What this task involves —
Beginning with the line that holds "Task: Open the Replicate link in footer", copy each line exactly through the end of the entries, but leave the pictures out.
### Exercise data
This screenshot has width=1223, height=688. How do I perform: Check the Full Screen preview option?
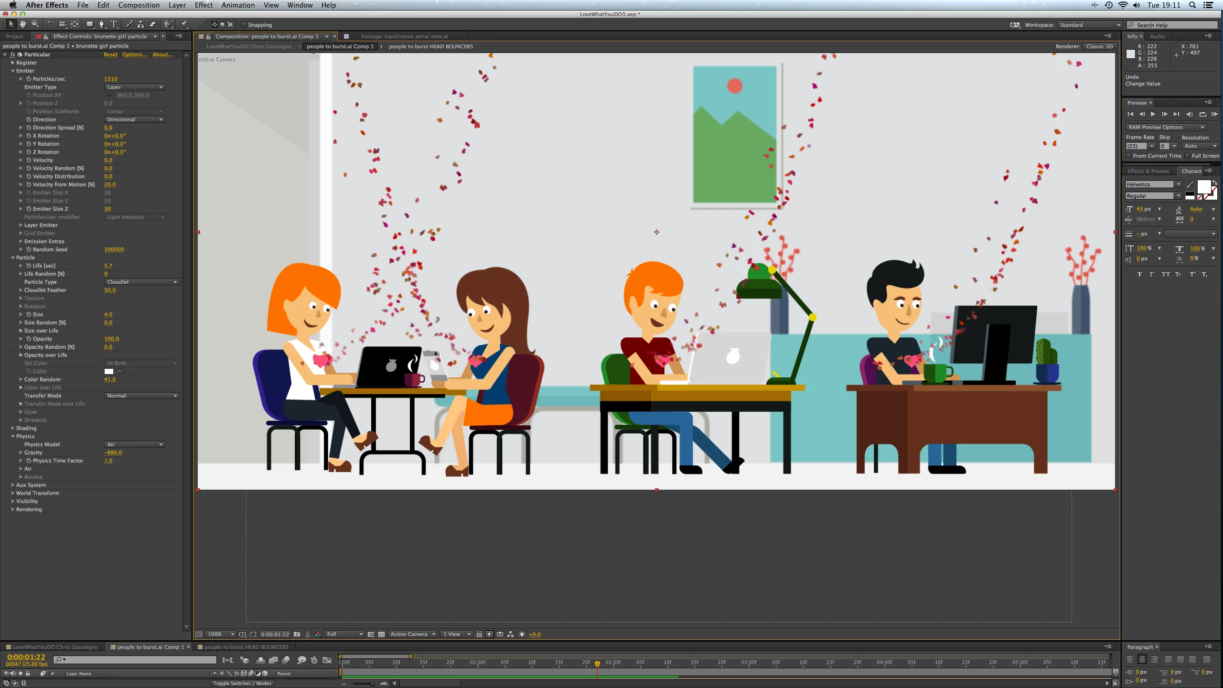tap(1187, 156)
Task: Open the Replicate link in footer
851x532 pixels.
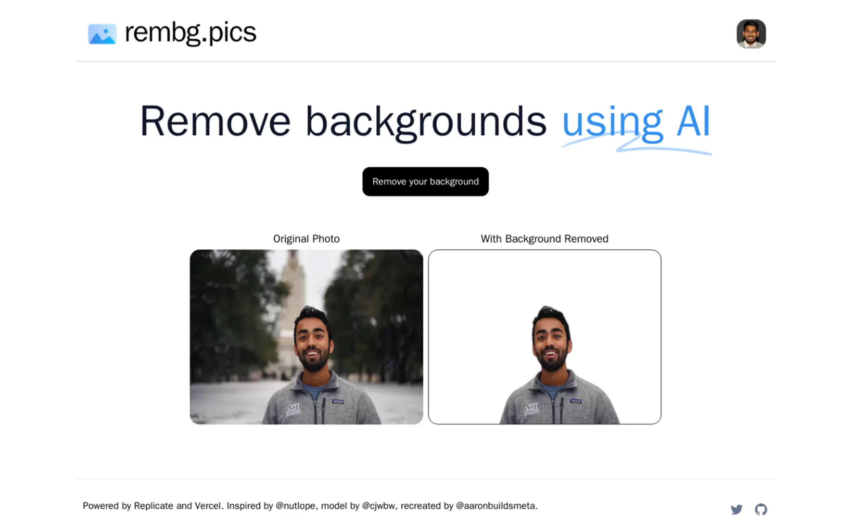Action: click(x=153, y=506)
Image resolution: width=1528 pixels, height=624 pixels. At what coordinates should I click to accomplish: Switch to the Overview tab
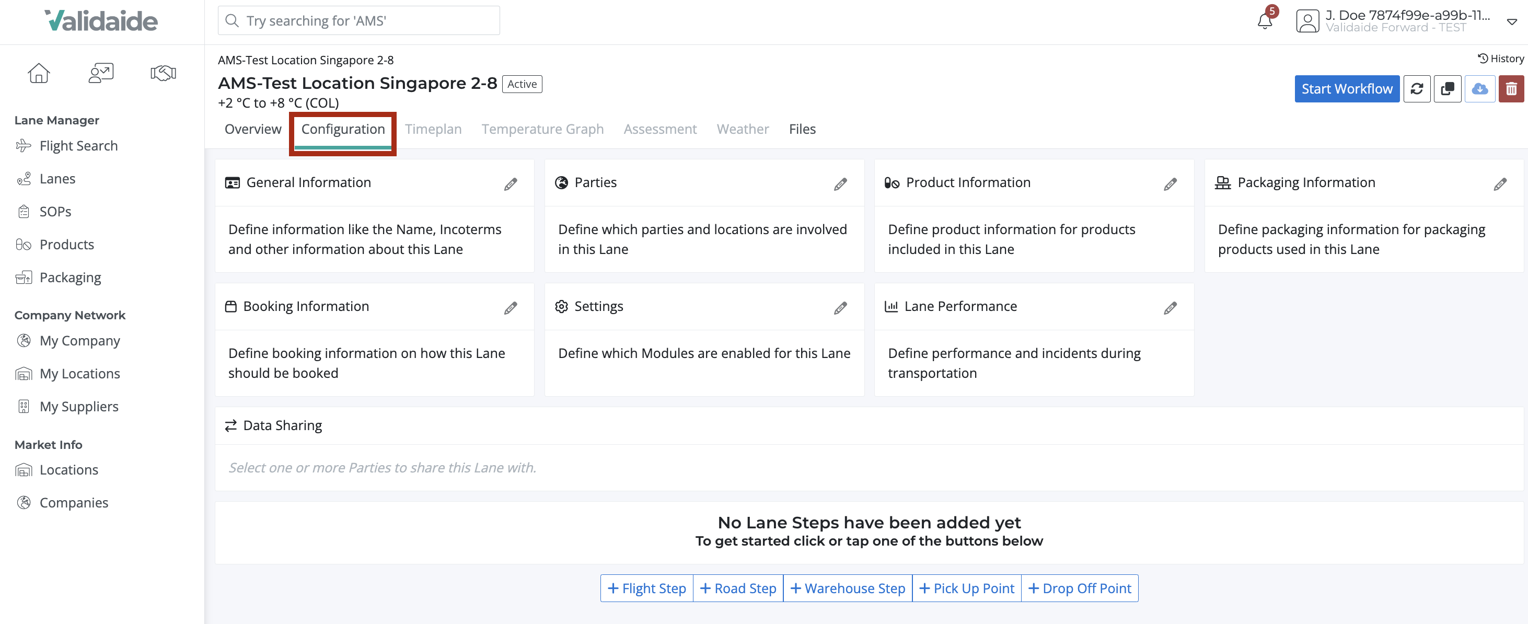pyautogui.click(x=253, y=129)
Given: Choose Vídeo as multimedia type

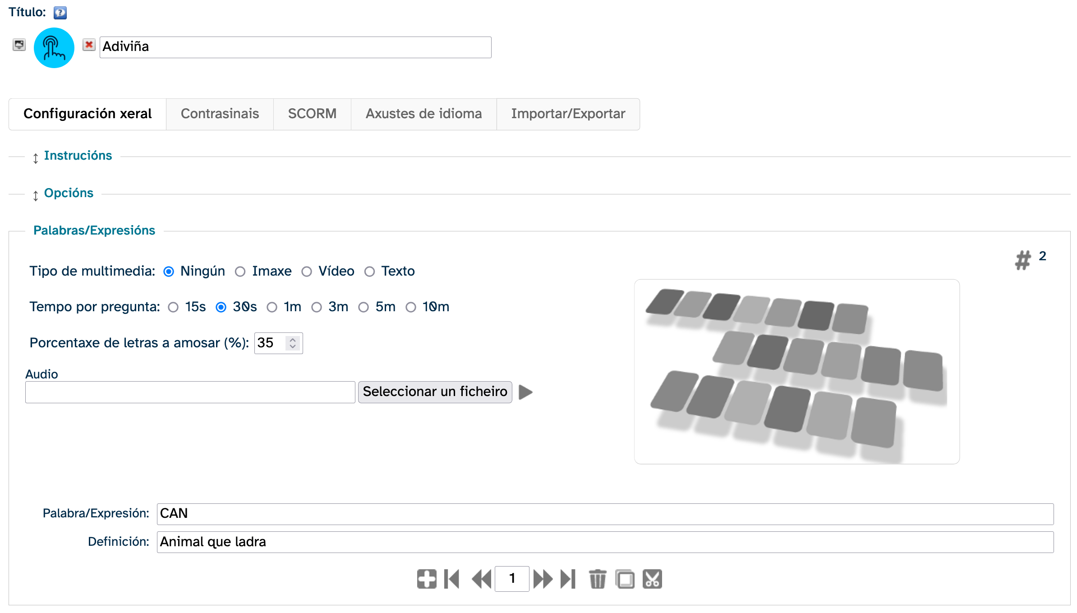Looking at the screenshot, I should (307, 272).
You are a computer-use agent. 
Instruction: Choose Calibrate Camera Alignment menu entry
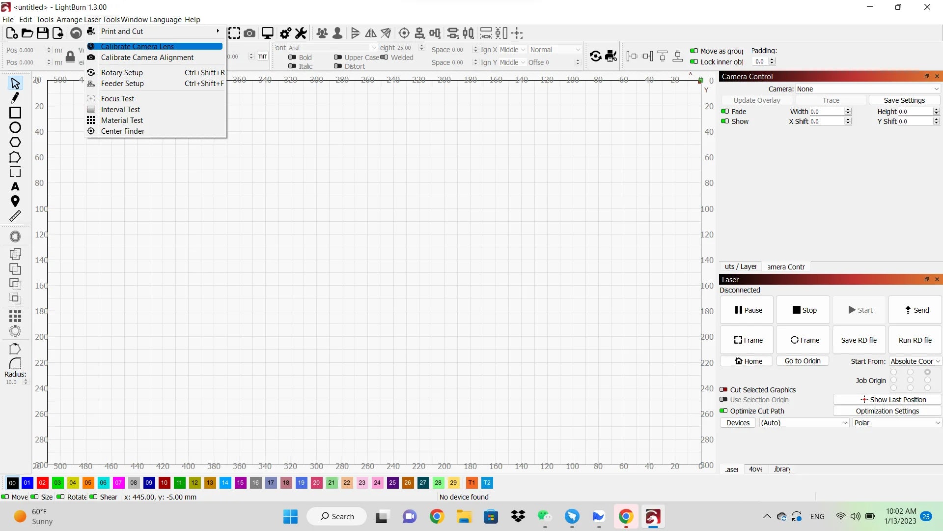point(147,58)
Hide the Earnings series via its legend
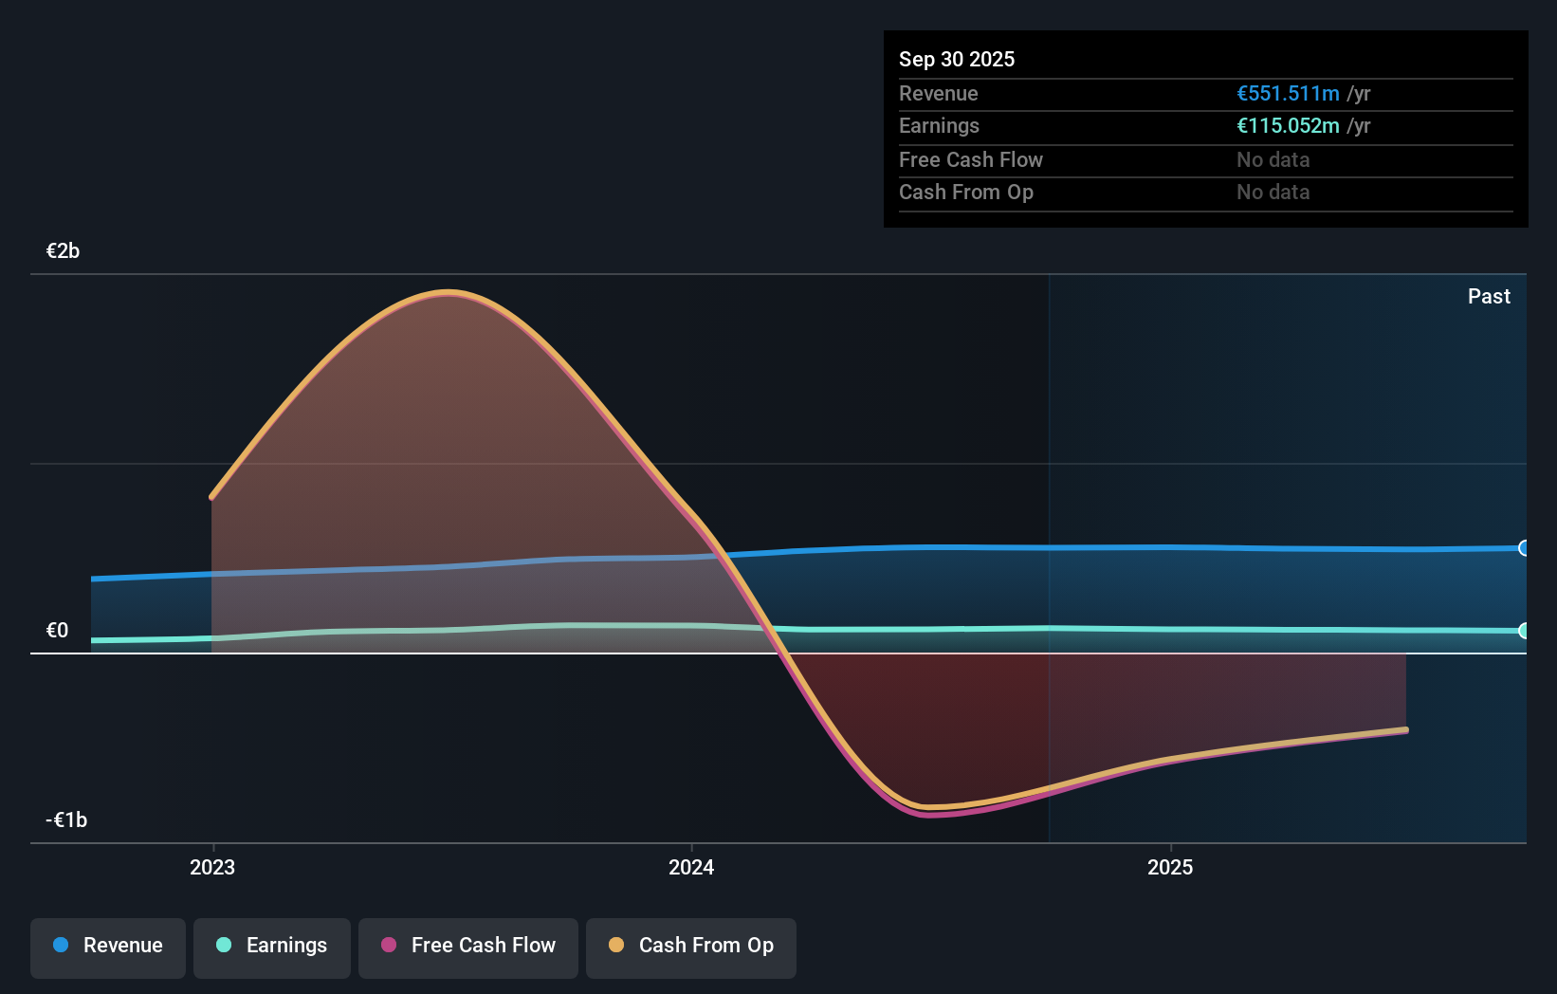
######
Problem solution —
Task: Open the Replicate link in footer
851x532 pixels.
Action: click(x=153, y=506)
Image resolution: width=1528 pixels, height=624 pixels. At what coordinates should I click to accomplish: Switch to the Overview tab
pyautogui.click(x=253, y=129)
Given: Choose Vídeo as multimedia type

Looking at the screenshot, I should (307, 272).
You are a computer-use agent. 
Instruction: Choose Calibrate Camera Alignment menu entry
point(147,58)
Hide the Earnings series via its legend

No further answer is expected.